Marber interrupted in mock exasperation to argue that the fate he ultimately gives Sheba (which we won't reveal here) is far worse than Heller's.

Both novelist and screenwriter acknowledge that Barbara's longing for Sheba seems far more sexual on screen.

"In the book it's a much more submerged note," Heller said. "She certainly doesn't identify herself as a lesbian....I remember Patrick sort of pressing me about this in one of our early conversations. He said: 'What does she anticipate happening if she had her dreams come true? What would her relationship be with Sheba?' And I said, 'Well, you know, I suppose maybe she'd scrub her back in the bath occasionally, but she doesn't have a vision of rolling around in bed together.' "

Marber said he believed that he carried that sentiment through the screenplay, right down to Barbara's line straight from the novel, that someone like Sheba had no clue what it was like to be "chronically untouched."

But Marber conceded that Barbara's desire to be close to Sheba seems much more sexual on film, even predatory, despite his presentation of her thinking via the voice-over.

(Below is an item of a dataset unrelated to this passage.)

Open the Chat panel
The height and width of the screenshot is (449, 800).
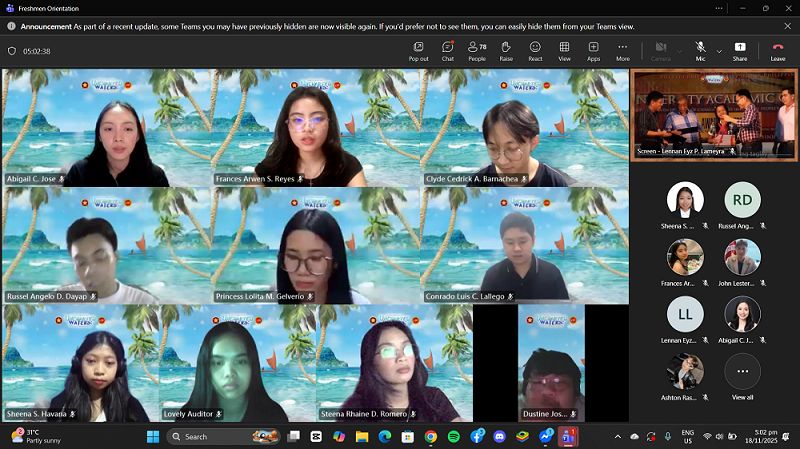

"She has a speech where she maps out her vision: 'In a different, better age we would be ladies of leisure ... we would be companions.' "

At the same time, he saw Barbara's actions as more clearly calculated than the story's author.

"Absolutely the action of the story I inherited is the spider and the fly, but the novel conceals it. The key piece of action in the whole story is Barbara's decision.... [to turn] Sheba's secret into her opportunity."

Heller, however, saw Barbara's motivation differently. "In the book I don't think she has a self-conscious aim of entrapping Sheba," she said. "In the film she says things like, 'Now I got her!' "

In the end, Heller said, watching Marber's interpretation of her story was fascinating. "In many ways the similarities were kind of astonishing, and there were many dissimilarities," she said.

She first saw it screened in October, surrounded by Fox Searchlight executives. "I was very aware of being observed and sat there with a sort of rector's grin: 'I love it! I love it!' " she said, "But I liked it very much. I really did."